In The Inferno, Dante recounts his journey through hell and the valuable lessons he learns from the sinners he encounters. One particularly influential group of sinners can be found in Canto X. In this Canto, Dante receives a warning about the everlasting torment suffered by those consumed by pride. Though the focus of the Canto is primarily on heretics, all the sinners depicted here have made poor decisions due to their excessive pride. They are overly concerned with impressing others, only to ultimately tarnish their own reputations. One common form of punishment for these arrogant individuals involves language. For instance, those who boast about their greatness in life are deprived of the ability to boast any longer. These sinners believe and preach that the soul perishes with the body, thus emphasizing earthly happiness above all else. Through observing these sinners in each circle, Dante realizes the importance of personal growth and aims to overcome his own flaws. He understands that failure to do so will result in his own eternal suffering.
The initial encounter in hell between Virgil and Dante is with Farinata, who stands tall with an air of disdain towards his surroundings (Dante 89). This arrogance sets the stage for a potential conflict between the two men. Virgil advises Dante to choose his words carefully when speaking to Farinata (Dante 89). Farinata, displaying his superiority, inquires about Dante’s ancestry, hinting at the importance of language. He describes Dante as someone from a noble city that he may have been too harsh towards in the past (Dante 89).
How could pride be detrimental rather than just an undesirable habit?
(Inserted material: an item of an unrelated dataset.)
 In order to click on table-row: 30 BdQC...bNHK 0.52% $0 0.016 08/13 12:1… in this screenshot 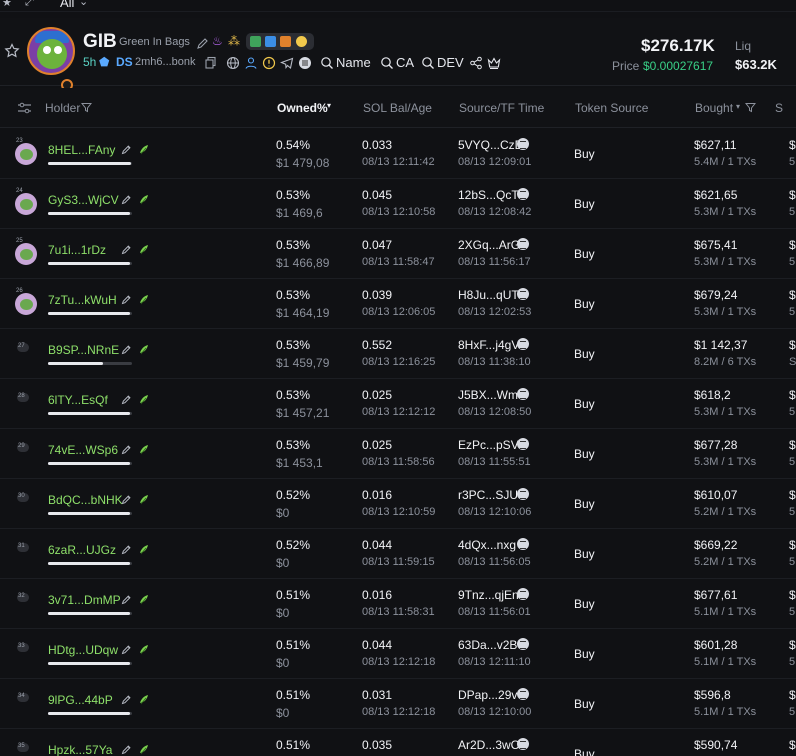, I will do `click(398, 504)`.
Farinata, a war leader, provided an answer to this question by demonstrating that pride in war could result in loss of life. Despite his potential to conquer Florence, Farinata’s ego hindered his ability to lead effectively. Instead of conquering the city, he chose to spare it for his own rule. Once again, Dante believed the tale of a sinner trapped in hell, as he had with others encountered on the journey. It was Farinata’s arrogant and strategically flawed decision that led to his downfall.
The second mention of language occurs when Dante, unable to tolerate being dishonored, disregards Virgil’s counsel. Feeling that no one in hell has the right to speak to him in that manner, Dante retorts that although his people were defeated, they rebounded with strength and resilience. Unbeknownst to Dante, the damned Farinata cannot perceive the present but can foresee the future, including Dante’s impending exile within a year.
In Canto X of Dante’s Inferno, Cavalicanti is depicted as rising from a tomb alongside Farinata. It is clear that Cavalicanti, who viewed himself and his son Guido as geniuses, symbolically portrays his own narcissism by emerging from the tomb like Jesus. He eagerly asks Dante about the fate of Guido, but Dante, following Virgil’s advice, fails to answer. As a result, Cavalicanti assumes that his son is dead and sorrowfully retreats back into the tomb, revealing his true genius. Interestingly, Farinata resumes speaking without acknowledging or even being aware of the presence of Cavalicanti. This highlights the self-centered nature of the arrogant, who fail to recognize others around them.
Farinata and other sinners in Hell possess the ability to see the past and future but are blind to the present. They lack knowledge of their living state unless someone informs them. Dante explains that these sinners are being punished for their belief in Epicureanism, which claims that the soul dies with the body. Consequently, they will be deprived of any vision in the afterlife. Farinata warns Dante by saying that before he realizes how difficult it is to overcome this belief, no less than fifty years will pass under the reign of a powerful queen. Such warnings serve as a reminder to Dante that unless he changes his ways, he too will face eternal damnation.
In this Canto, Dante comprehended the importance of listening to Virgil’s advice and acting upon it. Nonetheless, he failed to understand the significance of refraining from engaging in arguments or feeling sympathy for the sinners. The use of language played a central role, as the sinners’ downfall was often a result of symbolic language or its absence. Up until this point, Dante had displayed pride, but he should have realized from this Canto that pride is utterly worthless.